消えた天才が新たな道へ進む。陸上男子短距離の桐生祥秀(26=日本生命)も寄せ付けない強さで勝った中学記録保持者が、競輪の世界で、まず第1歩を踏み出した。

日本競輪選手養成所の合格者が13日に発表され、日吉克実さん(26)が名を連ねた。さまざまな競技で優秀な成績を残した人が対象の適性試験で、身体能力を示して突破した。

ツイッターでは「ようやく新たなスタートラインに立つことができました。また陸上の時と変わらず応援していただけたらありがたいです。トップを目指して全力でペダルを漕ぎます」と決意を表明した。

日吉さんは静岡・修善寺中3年時の全国中学校体育大会200メートルで、従来の中学新を0秒18塗り替える21秒18で優勝した。2位の桐生には0秒43の差をつけていた。後に桐生が「僕は自分が速いと感じたことはない」と振り返るほどの圧倒的な強さだった。また100メートルも10秒64の中学新で2冠を達成していた。

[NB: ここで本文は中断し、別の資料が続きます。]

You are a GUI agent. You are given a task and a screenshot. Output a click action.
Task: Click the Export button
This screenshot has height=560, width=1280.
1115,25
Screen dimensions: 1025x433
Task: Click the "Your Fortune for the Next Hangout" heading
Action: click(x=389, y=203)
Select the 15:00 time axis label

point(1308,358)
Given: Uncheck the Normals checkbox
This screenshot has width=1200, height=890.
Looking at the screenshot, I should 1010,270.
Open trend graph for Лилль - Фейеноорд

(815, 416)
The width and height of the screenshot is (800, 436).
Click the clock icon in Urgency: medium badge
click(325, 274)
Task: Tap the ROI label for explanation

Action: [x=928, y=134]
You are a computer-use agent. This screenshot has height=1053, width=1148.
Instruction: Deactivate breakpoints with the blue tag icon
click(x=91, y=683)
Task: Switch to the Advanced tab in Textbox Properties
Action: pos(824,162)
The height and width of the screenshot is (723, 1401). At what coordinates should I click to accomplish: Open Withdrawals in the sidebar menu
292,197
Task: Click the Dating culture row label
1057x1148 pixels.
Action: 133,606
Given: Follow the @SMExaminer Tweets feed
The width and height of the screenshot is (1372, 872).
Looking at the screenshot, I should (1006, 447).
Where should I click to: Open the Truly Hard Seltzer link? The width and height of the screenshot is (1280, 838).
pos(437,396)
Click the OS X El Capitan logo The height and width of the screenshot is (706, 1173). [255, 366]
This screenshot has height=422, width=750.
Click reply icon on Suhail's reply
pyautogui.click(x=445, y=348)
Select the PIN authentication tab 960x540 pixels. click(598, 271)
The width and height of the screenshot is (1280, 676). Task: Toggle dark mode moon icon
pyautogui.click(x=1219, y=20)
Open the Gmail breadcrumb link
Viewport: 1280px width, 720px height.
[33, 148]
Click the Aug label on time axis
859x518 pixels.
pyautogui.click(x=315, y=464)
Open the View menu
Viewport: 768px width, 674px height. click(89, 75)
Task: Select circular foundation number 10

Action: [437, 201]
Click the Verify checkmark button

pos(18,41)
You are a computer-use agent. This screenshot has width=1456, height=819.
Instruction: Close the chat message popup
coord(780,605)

ただ、そこがピークだった。韮山高に進んだが、一気にブレイクした桐生の影で伸び悩み、思い描いていたキャリアは歩めなくなった。全国高校総体は決勝までは進めたが、中学時代のような他を寄せ付けない存在ではなくなっていた。中大ではリレーのメンバーには入れたが、4年間で個人タイトルを獲得できなかった。苦悩する中で、卒業後も走り続けた。しかし、輝きは取り戻せず、18年にスパイクを脱いだ。

新たな挑戦を模索し、興味を持ったのが競輪だった。実は20年も試験を受けていた。引退後は、ひそかに練習をしていた。だが、現実は厳しく、1次試験で落ちてしまった。次にダメならば、もう諦めよう-。そう考えていた。受験方法を一般試験から適性試験に変えて挑み、夢の扉をまず開いた。